- **WORK INSTRUCTIONS**
Write out the stretch of the note on federal spending by state from "I have no explanation" through "dollar of revenue.", swapping "daytime job gainer" for "daytime employment gainer".

- **STUDY TEXT**
Quick Note: 77 Cents on the Dollar
The headline numbers for how much federal spending each state gets per federal tax dollar it sends to Washington come from the Tax Foundation and are almost a decade out of date. However, using IRS numbers for tax receipts per state, and QuickFacts’ numbers for federal spending per state and county, we can construct the numbers by state as of 2009. The picture is similar to the old numbers – the North subsidizes the South, as one would expect as the North is richer and also has a higher cost of living.
What I didn’t expect is that Rhode Island would get only 77 cents in federal spending per dollar of taxation. More precisely, in 2009 it paid $10.9 billion in taxes (more than richer states of comparable size, such as New Hampshire) and got $11.4 billion in spending; but the country as a whole ran a large deficit, and so if we divide 11.4/10.9 by the ratio of federal spending that actually came from taxes, we get 0.77. This was going on while the state ranked near the top in unemployment, and for a while, early in the recession, led the nation. The other high-unemployment states got much more than 77 cents on the dollar: California got 92 (up from $0.79 in 2004), Nevada $1.06 (up from $0.73), and Michigan $1.20 (up from $0.85); Florida, which was also hit hard, got $1.21, up from $1.02.
I have no explanation for this. Connecticut and Massachusetts, both richer than Rhode Island, do not get this little. I thought it might be because Rhode Island is a large daytime job gainer – it is one of the top states in percentage of workers who commute in from other states because of all the Providence suburbs in Massachusetts – but North Dakota is another such state because of Fargo’s Minnesota suburbs, and it got $1.60 in spending per dollar of revenue.
Update: Quickfacts decided to stop putting out the federal spending statistics. Here are numbers from 2010, which seem to be in a permalinked format. In 2010, Rhode Island got $11.8 billion in spending and paid $10.5 billion in taxes, which works out to 81 cents on the dollar, again after adjusting for the federal deficit. North Dakota got $1.47. See spreadsheet here with numbers for each state.
if you live in one state and work in another, which state gets to tax your income?
Not sure about the general case, but if you live in Massachusetts and work in Rhode Island, you pay state taxes in Rhode Island, and then pay Massachusetts the difference between the Massachusetts state tax and the Rhode Island state tax.

- **EXTRACTED DATA**
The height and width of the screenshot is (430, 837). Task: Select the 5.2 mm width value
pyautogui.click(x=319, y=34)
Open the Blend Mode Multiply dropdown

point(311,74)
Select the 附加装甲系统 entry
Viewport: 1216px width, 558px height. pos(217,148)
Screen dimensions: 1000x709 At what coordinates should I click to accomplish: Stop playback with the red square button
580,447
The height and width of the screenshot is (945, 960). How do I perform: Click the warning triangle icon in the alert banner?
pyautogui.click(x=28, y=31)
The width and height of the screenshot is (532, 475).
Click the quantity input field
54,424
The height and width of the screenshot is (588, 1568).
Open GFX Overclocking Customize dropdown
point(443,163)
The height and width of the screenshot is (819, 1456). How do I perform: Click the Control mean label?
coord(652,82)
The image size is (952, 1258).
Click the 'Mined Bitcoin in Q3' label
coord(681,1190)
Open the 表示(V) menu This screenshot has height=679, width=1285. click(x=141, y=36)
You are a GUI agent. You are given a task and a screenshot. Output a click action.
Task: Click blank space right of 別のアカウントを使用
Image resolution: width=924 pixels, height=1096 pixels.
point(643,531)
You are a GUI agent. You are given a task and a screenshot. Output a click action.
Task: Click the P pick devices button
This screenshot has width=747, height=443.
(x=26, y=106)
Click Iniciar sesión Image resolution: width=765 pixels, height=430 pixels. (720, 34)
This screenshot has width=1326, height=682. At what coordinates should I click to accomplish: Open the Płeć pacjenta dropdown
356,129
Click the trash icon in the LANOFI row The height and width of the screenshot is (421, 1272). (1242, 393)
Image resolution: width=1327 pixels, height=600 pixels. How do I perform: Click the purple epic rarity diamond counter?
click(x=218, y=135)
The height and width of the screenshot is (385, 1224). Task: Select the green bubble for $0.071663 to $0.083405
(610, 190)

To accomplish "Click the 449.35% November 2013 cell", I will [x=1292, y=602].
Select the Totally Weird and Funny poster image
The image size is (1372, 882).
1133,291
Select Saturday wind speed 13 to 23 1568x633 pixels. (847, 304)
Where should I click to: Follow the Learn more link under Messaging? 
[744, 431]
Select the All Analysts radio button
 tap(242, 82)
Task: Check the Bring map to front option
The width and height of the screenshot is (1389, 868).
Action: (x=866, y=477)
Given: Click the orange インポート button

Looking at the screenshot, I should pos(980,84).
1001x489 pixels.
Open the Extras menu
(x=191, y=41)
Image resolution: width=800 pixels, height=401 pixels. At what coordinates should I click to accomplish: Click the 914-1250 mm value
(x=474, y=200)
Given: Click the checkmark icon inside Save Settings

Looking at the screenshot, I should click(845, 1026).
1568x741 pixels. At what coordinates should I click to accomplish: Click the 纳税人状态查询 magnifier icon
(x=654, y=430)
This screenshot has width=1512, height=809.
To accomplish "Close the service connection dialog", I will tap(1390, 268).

- **ANSWER TO THE EXERCISE**
I have no explanation for this. Connecticut and Massachusetts, both richer than Rhode Island, do not get this little. I thought it might be because Rhode Island is a large daytime employment gainer – it is one of the top states in percentage of workers who commute in from other states because of all the Providence suburbs in Massachusetts – but North Dakota is another such state because of Fargo’s Minnesota suburbs, and it got $1.60 in spending per dollar of revenue.